[Your instructions]: In the entries below, find the line with "Luke 22:17-18; Ps." and the line with "Alfred North Whitehead (100, 1278)". Reproduce those two lines and every line between them exactly, and nothing more.

[Material supplied]:
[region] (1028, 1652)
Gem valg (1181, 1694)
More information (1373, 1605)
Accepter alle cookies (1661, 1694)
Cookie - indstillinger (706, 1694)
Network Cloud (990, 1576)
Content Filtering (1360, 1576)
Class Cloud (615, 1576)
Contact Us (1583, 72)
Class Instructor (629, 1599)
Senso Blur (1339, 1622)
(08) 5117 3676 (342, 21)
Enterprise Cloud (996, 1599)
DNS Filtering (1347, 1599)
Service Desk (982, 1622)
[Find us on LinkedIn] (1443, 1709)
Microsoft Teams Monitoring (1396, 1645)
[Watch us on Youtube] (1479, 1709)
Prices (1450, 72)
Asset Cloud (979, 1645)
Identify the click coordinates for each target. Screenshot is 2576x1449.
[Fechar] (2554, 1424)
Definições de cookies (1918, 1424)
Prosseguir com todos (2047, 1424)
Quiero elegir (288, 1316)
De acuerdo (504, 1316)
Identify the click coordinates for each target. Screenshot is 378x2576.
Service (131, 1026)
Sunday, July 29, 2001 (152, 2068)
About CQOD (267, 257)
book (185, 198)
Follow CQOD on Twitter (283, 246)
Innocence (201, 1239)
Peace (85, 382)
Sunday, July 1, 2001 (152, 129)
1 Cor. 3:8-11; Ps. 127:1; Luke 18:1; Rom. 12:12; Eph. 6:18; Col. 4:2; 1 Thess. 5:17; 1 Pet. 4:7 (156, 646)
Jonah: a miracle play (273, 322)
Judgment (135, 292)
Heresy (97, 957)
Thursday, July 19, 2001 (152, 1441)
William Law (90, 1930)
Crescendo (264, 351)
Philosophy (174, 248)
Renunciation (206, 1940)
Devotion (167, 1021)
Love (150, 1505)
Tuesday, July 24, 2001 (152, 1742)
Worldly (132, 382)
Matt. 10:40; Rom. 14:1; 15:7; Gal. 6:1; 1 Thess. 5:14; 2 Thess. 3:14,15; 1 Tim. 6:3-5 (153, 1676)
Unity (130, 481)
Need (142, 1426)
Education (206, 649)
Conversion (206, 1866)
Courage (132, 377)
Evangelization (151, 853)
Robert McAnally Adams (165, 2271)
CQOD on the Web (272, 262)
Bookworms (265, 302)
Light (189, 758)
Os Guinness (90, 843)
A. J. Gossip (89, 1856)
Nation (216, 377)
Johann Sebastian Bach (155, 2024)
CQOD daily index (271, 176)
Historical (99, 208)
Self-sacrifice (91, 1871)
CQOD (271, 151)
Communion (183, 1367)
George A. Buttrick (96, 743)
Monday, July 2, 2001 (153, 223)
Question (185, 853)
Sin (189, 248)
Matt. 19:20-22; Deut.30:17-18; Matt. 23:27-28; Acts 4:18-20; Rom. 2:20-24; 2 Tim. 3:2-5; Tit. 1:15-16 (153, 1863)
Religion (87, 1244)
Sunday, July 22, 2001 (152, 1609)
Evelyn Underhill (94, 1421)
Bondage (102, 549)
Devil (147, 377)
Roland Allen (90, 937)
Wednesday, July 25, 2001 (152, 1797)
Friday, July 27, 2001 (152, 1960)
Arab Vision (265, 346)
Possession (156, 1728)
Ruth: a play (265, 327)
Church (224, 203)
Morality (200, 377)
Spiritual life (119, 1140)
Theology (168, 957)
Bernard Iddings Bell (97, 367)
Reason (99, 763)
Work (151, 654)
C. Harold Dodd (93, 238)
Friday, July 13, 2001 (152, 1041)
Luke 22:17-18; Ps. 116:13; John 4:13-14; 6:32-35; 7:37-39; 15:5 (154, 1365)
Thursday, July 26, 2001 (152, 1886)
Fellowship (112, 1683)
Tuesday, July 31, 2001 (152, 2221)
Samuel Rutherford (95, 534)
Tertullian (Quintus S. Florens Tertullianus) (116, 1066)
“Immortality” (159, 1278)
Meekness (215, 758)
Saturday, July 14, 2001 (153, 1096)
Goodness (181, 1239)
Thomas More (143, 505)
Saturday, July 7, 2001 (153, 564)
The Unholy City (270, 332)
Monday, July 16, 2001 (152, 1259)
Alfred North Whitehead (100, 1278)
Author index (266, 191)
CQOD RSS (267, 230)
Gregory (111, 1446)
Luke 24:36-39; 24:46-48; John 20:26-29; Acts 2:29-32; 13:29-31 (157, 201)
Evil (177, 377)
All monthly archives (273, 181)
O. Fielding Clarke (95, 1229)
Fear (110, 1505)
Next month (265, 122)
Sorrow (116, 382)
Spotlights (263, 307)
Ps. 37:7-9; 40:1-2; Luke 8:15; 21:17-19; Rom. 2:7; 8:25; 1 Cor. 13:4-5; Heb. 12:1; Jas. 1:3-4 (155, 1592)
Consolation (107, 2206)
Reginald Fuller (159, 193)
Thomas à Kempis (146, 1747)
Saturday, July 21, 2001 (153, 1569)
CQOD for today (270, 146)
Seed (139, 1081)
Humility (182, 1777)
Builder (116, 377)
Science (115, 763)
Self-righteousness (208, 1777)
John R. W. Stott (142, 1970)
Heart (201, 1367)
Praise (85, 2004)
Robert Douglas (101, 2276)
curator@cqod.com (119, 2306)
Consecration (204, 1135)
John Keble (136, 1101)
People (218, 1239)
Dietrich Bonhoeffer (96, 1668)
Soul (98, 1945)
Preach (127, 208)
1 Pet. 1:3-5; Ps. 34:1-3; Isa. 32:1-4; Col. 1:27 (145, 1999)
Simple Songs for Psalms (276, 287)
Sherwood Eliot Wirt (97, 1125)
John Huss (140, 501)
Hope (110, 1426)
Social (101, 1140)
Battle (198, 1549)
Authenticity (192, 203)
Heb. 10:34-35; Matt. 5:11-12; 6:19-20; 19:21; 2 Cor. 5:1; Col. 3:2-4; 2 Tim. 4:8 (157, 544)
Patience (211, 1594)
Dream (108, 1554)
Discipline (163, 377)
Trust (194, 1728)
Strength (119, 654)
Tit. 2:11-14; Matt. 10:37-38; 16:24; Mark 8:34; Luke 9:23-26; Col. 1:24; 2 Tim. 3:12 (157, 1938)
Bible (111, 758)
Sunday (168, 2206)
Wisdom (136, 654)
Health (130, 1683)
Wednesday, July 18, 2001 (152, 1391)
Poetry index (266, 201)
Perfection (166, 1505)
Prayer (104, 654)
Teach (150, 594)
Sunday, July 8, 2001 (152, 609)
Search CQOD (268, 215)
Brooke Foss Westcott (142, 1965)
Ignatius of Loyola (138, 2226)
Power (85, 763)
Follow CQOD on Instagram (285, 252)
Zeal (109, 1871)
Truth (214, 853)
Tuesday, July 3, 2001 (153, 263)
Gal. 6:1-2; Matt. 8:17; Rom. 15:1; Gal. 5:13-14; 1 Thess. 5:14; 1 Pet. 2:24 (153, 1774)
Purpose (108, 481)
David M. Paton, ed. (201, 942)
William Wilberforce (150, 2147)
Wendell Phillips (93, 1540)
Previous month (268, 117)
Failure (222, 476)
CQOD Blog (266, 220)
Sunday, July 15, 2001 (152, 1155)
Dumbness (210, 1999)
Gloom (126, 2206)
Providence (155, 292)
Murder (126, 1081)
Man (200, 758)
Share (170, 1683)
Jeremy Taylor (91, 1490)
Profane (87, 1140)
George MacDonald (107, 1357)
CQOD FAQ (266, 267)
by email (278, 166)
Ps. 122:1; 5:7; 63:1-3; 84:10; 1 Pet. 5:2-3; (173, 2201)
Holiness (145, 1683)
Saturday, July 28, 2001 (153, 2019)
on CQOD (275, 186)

[Response to the exercise]:
Luke 22:17-18; Ps. 116:13; John 4:13-14; 6:32-35; 7:37-39; 15:5 (154, 1365)
Thursday, July 26, 2001 (152, 1886)
Fellowship (112, 1683)
Tuesday, July 31, 2001 (152, 2221)
Samuel Rutherford (95, 534)
Tertullian (Quintus S. Florens Tertullianus) (116, 1066)
“Immortality” (159, 1278)
Meekness (215, 758)
Saturday, July 14, 2001 (153, 1096)
Goodness (181, 1239)
Thomas More (143, 505)
Saturday, July 7, 2001 (153, 564)
The Unholy City (270, 332)
Monday, July 16, 2001 (152, 1259)
Alfred North Whitehead (100, 1278)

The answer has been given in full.